Summary: John loves playing games given two conditions. First, it’s after he sings. Second, it’s after lunch. (Note: It does not say that he doesn’t love playing games at other times. That’s not implied.)

I want to learn lots of interesting grammar.

Action verb: want. Subject: I. Object: to learn lots.

“To learn” is an infinitive. It’s based on a verb (learn). It has an object, “lots”, which says what the learning action is done to. The whole infinitive phrase functions as a noun.

“Of interesting grammar” is a prepositional phrase modifying “lots”. “Of” is a preposition and “grammar” is its noun.

“Interesting” is a participle based on the verb “interest”. It functions as an adjective modifying “grammar”.

Summary: Learning is something I want, given one condition. The learning has to be about interesting grammar. And I want a large amount of that kind of learning.

Conclusion of Part 3

After you practice the material from part 3, you’ll be able to analyze many sentences from books and blog posts. Below are some sentences to begin your practice with.

Tip: If you have trouble analyzing a sentence, start looking up words from it using multiple dictionaries. Check what parts of speech (e.g. noun or conjunction) the words can be and what their meanings are for each part of speech.

  • Running fast isn’t fun.
  • I don’t want to stand on my porch when it’s wet.
  • Swimming after work is too tiring.
  • John gets sweaty when he does his exercise routine.
  • I gave him gifts.
  • I love to throw boomerangs to myself.
  • When a movie is boring, I stop watching.
  • I like reading non-fiction books out of order.
  • My broken speakers don’t work for making sound.
  • FYI, working at the CIA is cooler than the FBI.

Part 4: Sentence Outlining and Question-Based Analysis

This part covers two techniques to help you understand sentences.

Sentence Outlining

When analyzing long sentences, it helps to look at shortened versions. A sentence outline only includes the essentials, so you can understand the sentence while having fewer things to worry about. Outlines also may replace references with what they refer to, e.g. replacing “he” with “John”.

Outlining also uses symbols to make it easier to understand the sentence. Square brackets indicate a paraphrase or modification, like normal. Use curly brackets to show clause groupings and angle brackets to show phrase groupings.

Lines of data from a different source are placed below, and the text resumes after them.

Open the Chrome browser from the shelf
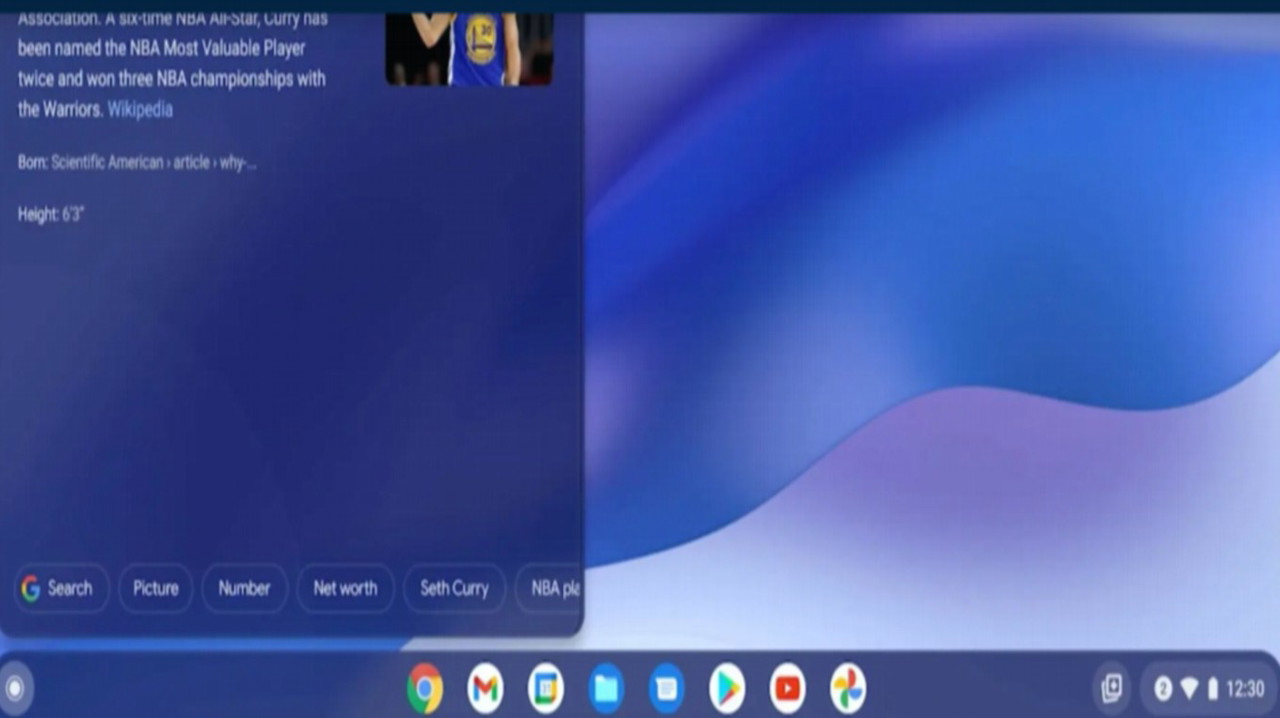This screenshot has height=718, width=1280. [x=426, y=687]
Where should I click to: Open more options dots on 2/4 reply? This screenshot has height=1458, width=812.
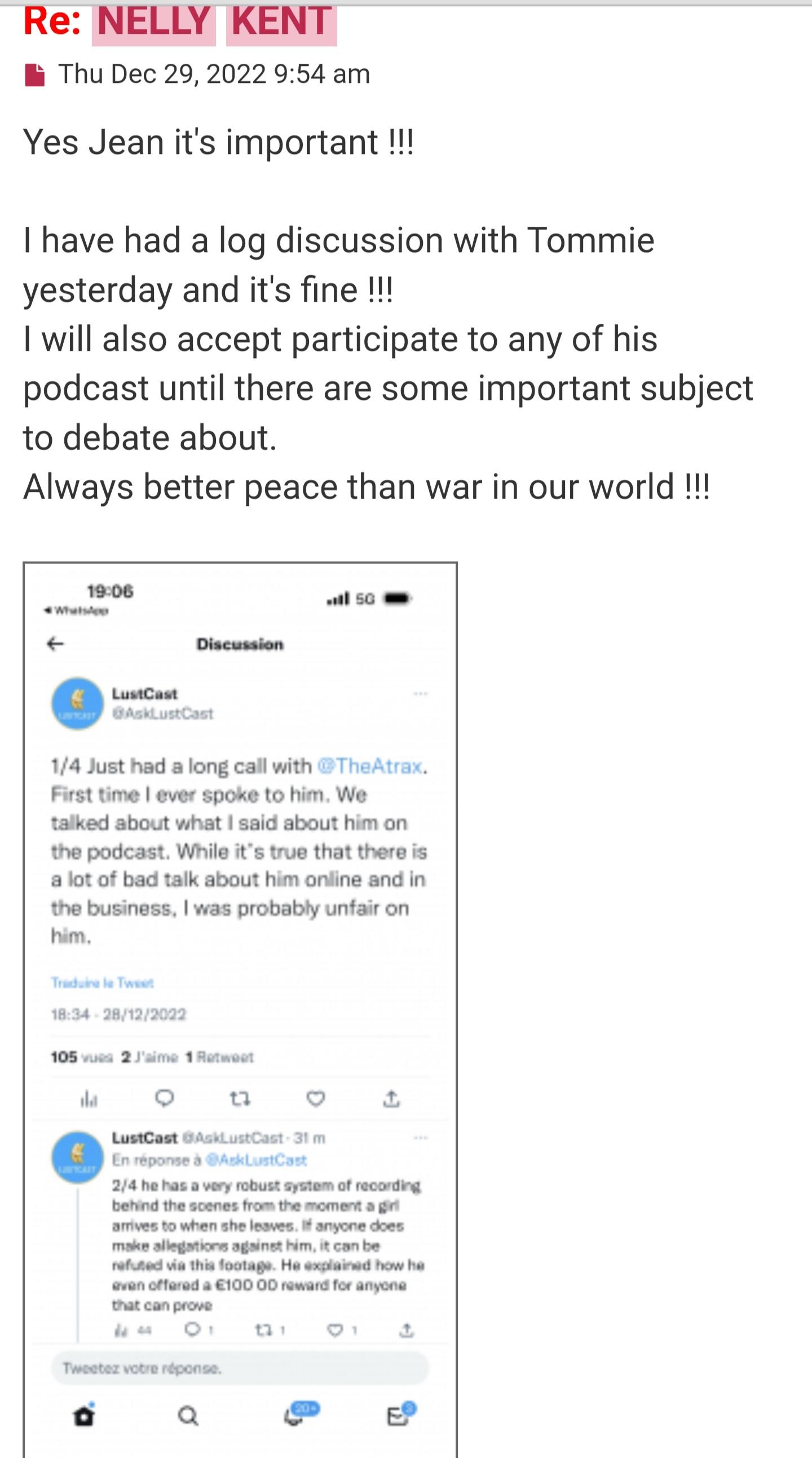pyautogui.click(x=420, y=1138)
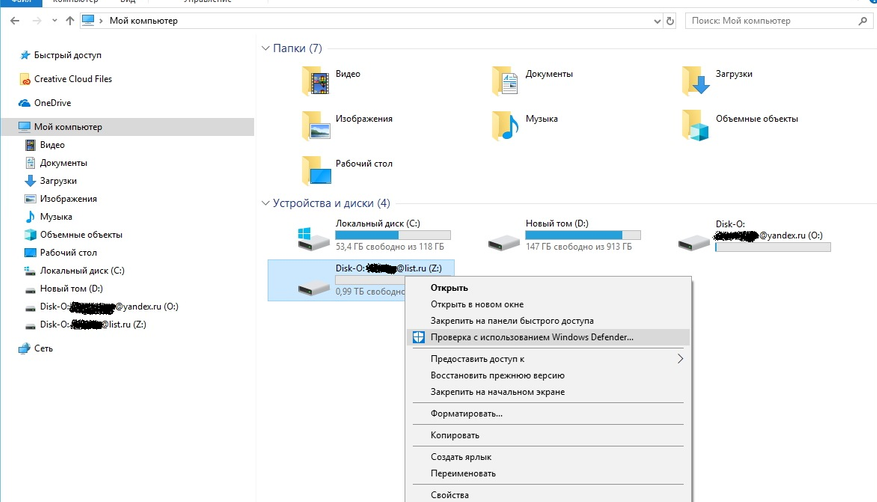
Task: Open Объемные объекты folder in the main pane
Action: [695, 123]
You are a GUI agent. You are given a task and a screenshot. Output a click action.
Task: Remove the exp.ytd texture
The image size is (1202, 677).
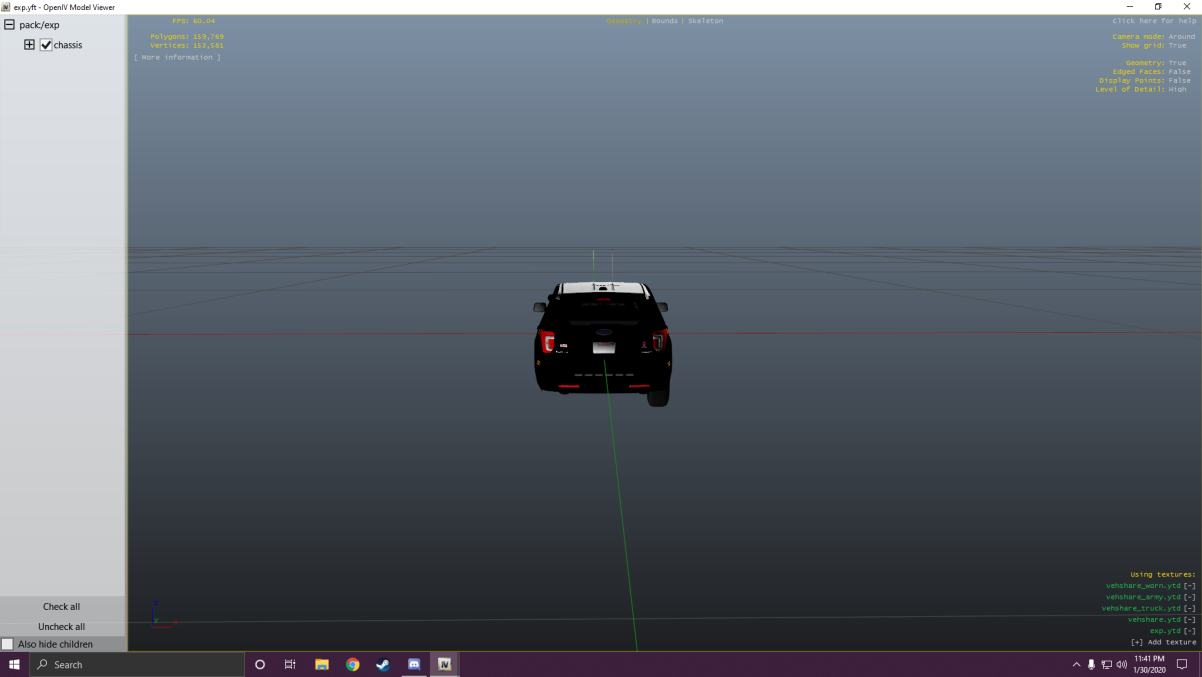1189,631
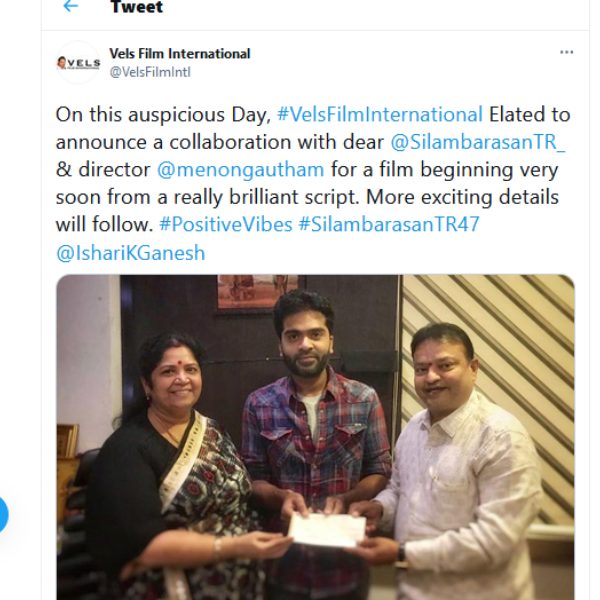This screenshot has width=600, height=600.
Task: Open the #VelsFilmInternational hashtag
Action: click(379, 114)
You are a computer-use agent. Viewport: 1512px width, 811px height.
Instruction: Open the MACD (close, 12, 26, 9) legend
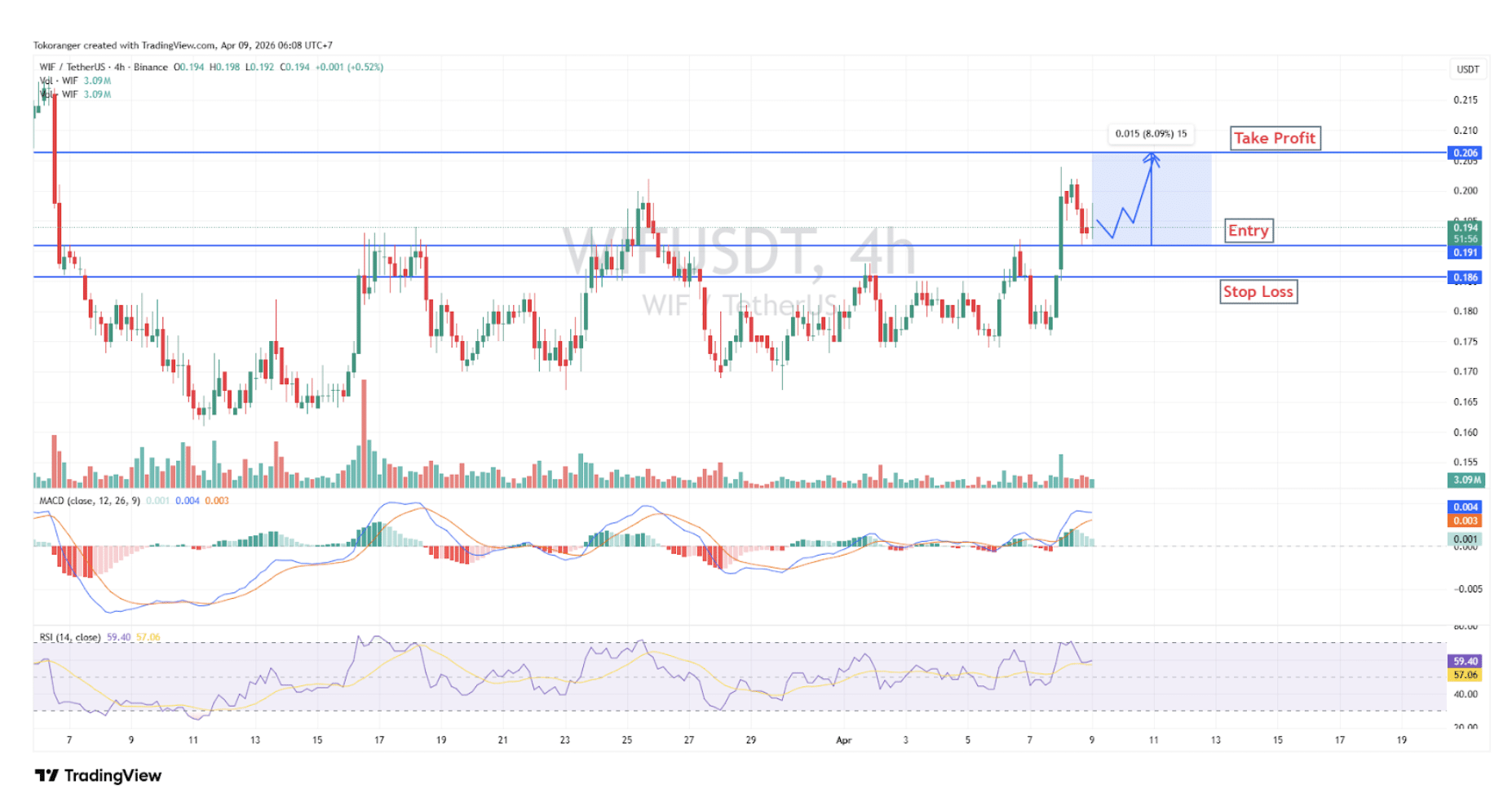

It’s up to you to decide what type of outlining is useful. You can shorten a sentence, add grouping symbols, or both.

What’s essential? Verb, subject, object, complement.

What’s inessential? Most modifiers. But sometimes a modifier, like “not”, is too important to leave out. You have to use your judgment.

What about conjunctions? When a conjunction joins two clauses, keep both clauses in the outline by default. You can leave a clause out (and the conjunction that joined it) if you judge that it’s an inessential detail.

When a conjunction joins phrases, you can paraphrase the group. “Joe and Sue” can be outlined as “[People]”. You can also outline it as “[Joe]” in order to simplify while figuring out what the sentence means, then apply it to Sue later. For more complicated groups, you can sometimes outline them as “[stuff]”, figure out what the rest of the sentence means, then apply the meaning to the actual stuff.

Feel free to leave things out and analyze a simpler version of a sentence. That makes it easier to get started. Once you understand a version of the sentence, you can add the other parts back in one at a time. You can outline a clause as “[part 2]” and ignore it until later (this makes sense when it’s important, so you don’t want to leave it out, but you want to focus on understanding part 1 first). You can also outline a clause as “[part 1]”, after you understand it, so that it’s easier to focus on part 2.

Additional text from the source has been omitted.